In individuals with PTSD, the issue of medical and psychiatric comorbidities must be taken into account when developing treatments. Careful monitoring of physical health, depression, and substance use throughout the course of treatment is necessary to assess the impact the intervention has on comorbidities. Once an empirically supported brief PTSD intervention is developed, the next step would be to develop brief treatments that focus on simultaneously treating common comorbidities. In relation to comorbidities, there are many specific problems that individuals with PTSD often struggle with such as, impaired sleep, anger, and relationship problems. These areas are also important specific targets for primary care-based treatment. Often addressing these concerns first may prepare patients to engage in PTSD-focused treatment whether it is in primary or specialty care.
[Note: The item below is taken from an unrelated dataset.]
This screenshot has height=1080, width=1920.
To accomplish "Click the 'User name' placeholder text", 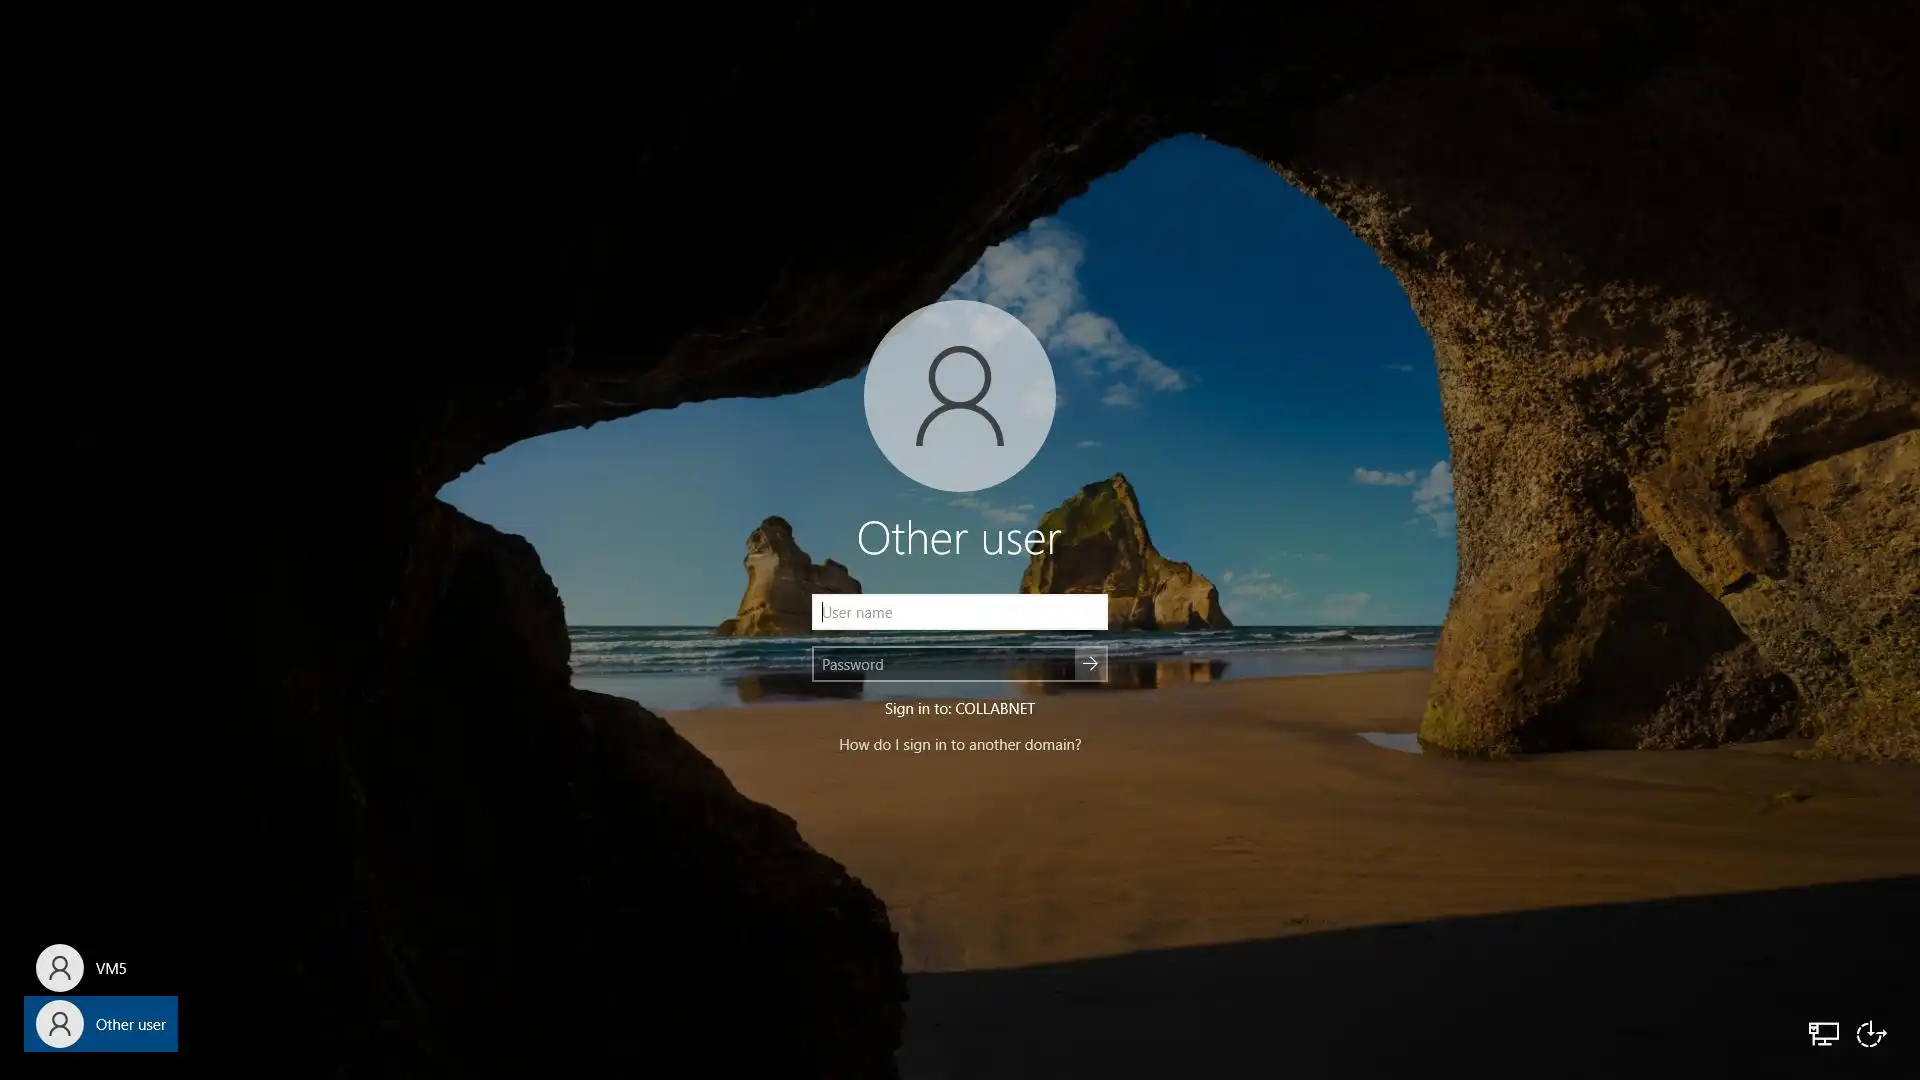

One overarching recommendation is that a variety of treatments need to be developed in order to match treatments to patients’ needs and preferences. Some patients will prefer self-guided and internet-based treatment, while others will want face-to-face contact with a therapist. Individuals with PTSD may feel ready for intensive verbal imaginal exposure work, while others may prefer to use cognitive restructuring or behavioral activation. Still others may be open to alternative exposure strategies, such as those implemented in ACT. With the large amount of research that needs to be accomplished it is vital that full-time researchers, as well as, scientist–practitioners get involved in treatment development and testing. Many primary care psychologists have developed interventions to treat PTSD. Describing these “treatment as usual” approaches well and gathering pre- and post-treatment symptom data (similar to Corso et al., 2009) is an excellent step to establishing empirically supported primary care-based PTSD treatments.
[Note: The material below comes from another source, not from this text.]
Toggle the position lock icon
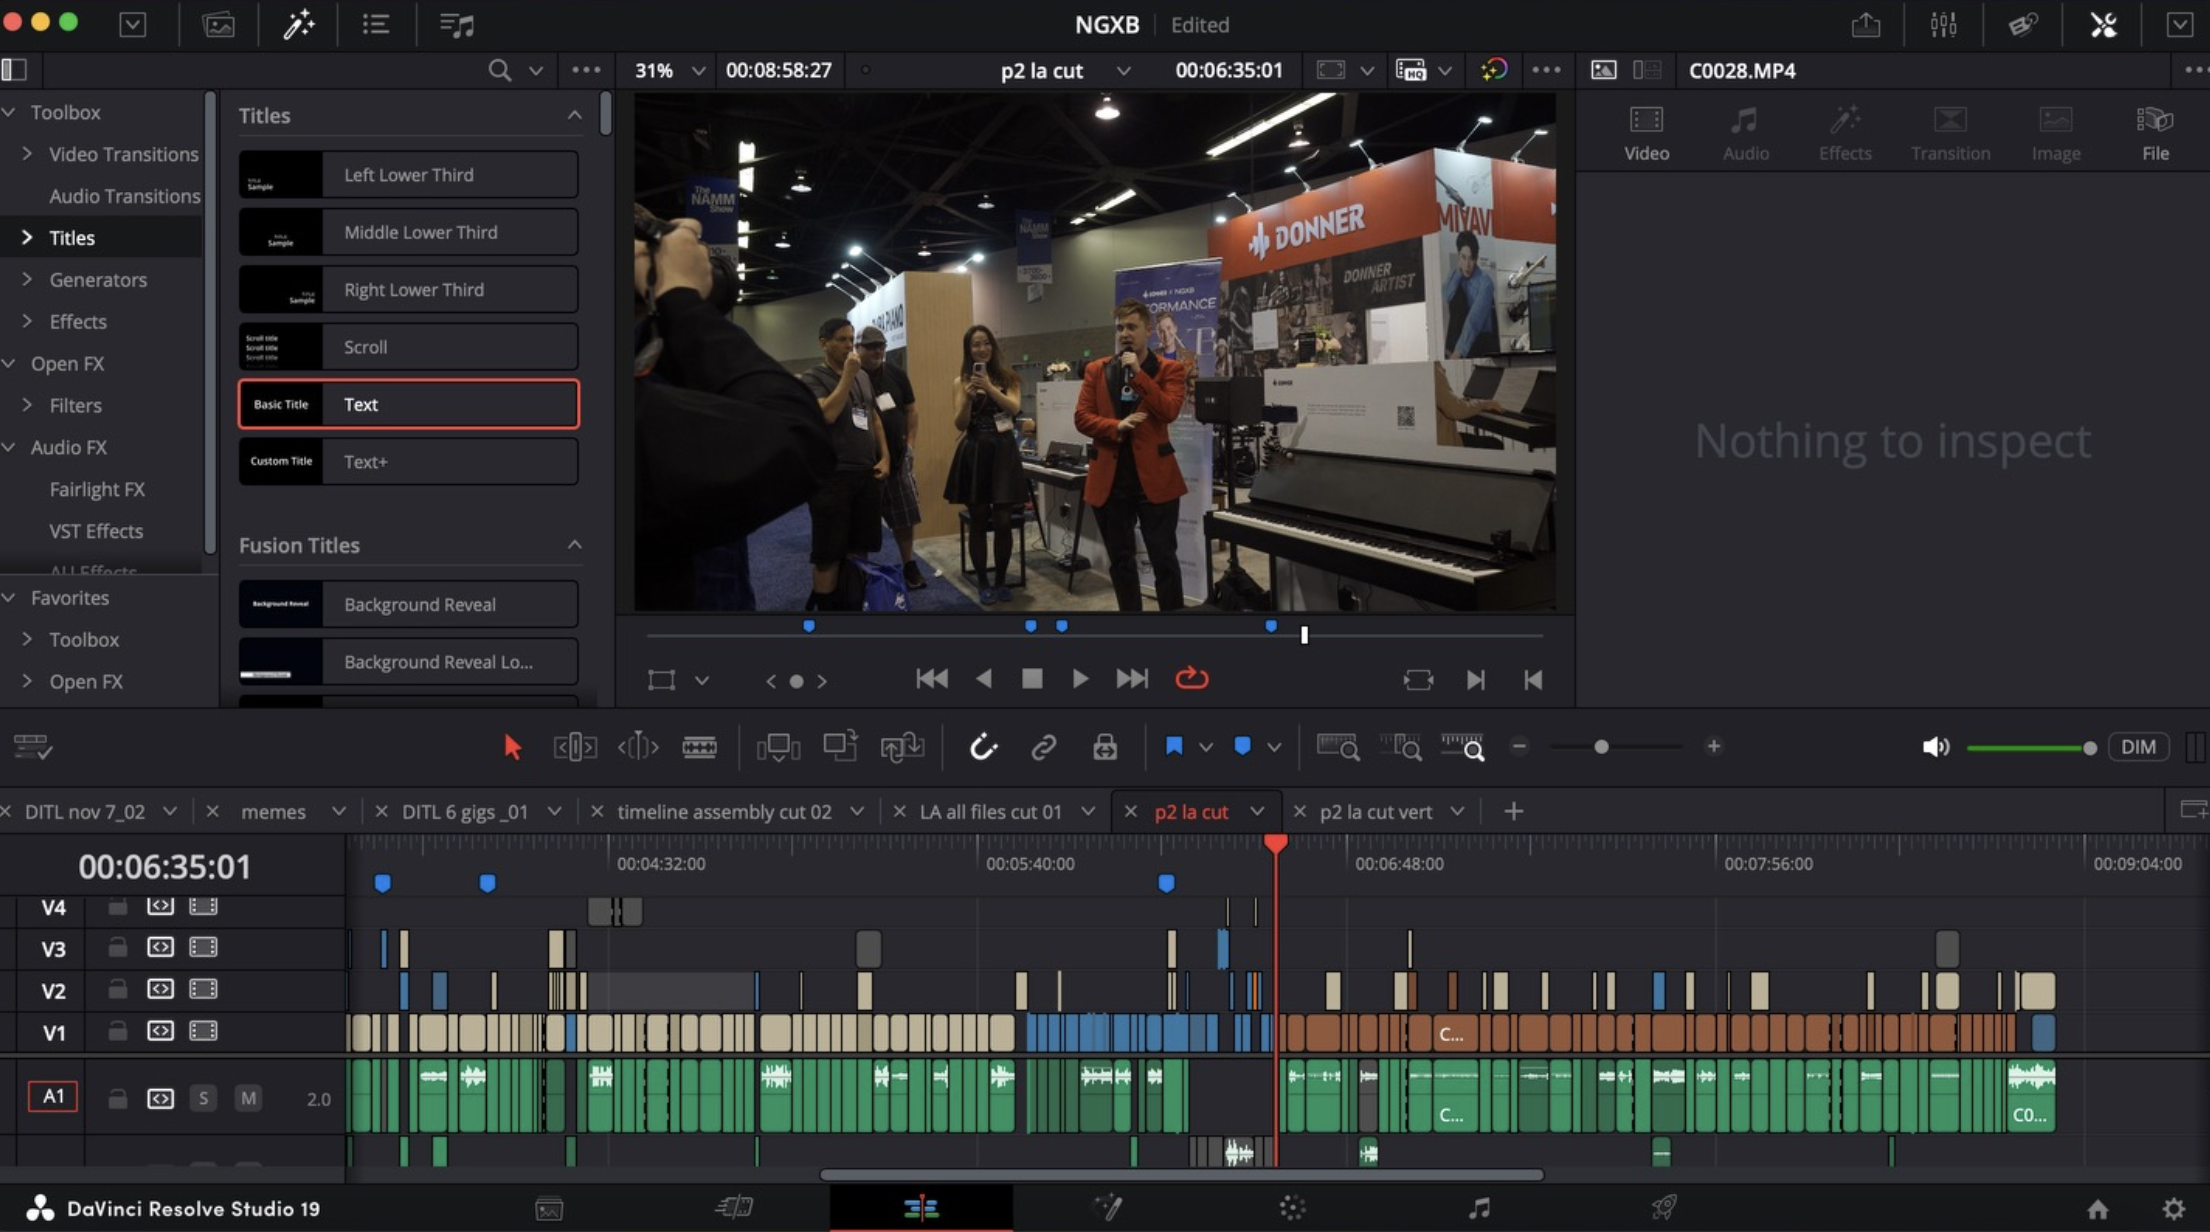2210x1232 pixels. pos(1104,747)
As can be seen in Tables 1 and 2, a variety of PTSD symptom measures are commonly used in intervention research. While clinical interviews, such as the CAPS and PSS offer the richest and most valid data, these can be impractical in real world research settings. Self-report measures that have been validated with primary care samples, such as the PCL, offer sound alternatives to clinical interviews. Researchers should avoid using measures that are not specific to PTSD symptoms (e.g., BSI) and those that do not measure all PTSD symptoms (e.g., IES). For the many interventions that found positive results with case studies and pilot studies, larger multisite randomized controlled trials are now needed to establish a strong evidence base. Many of the telehealth interventions still need to be tested with primary care patients and early interventions need to be investigated with primary care patients with chronic PTSD. Overall, results from this review are very promising. With increased research attention to establishing empirically supported primary care-based PTSD treatments, we could be helping significantly more primary care patients with PTSD within the next decade.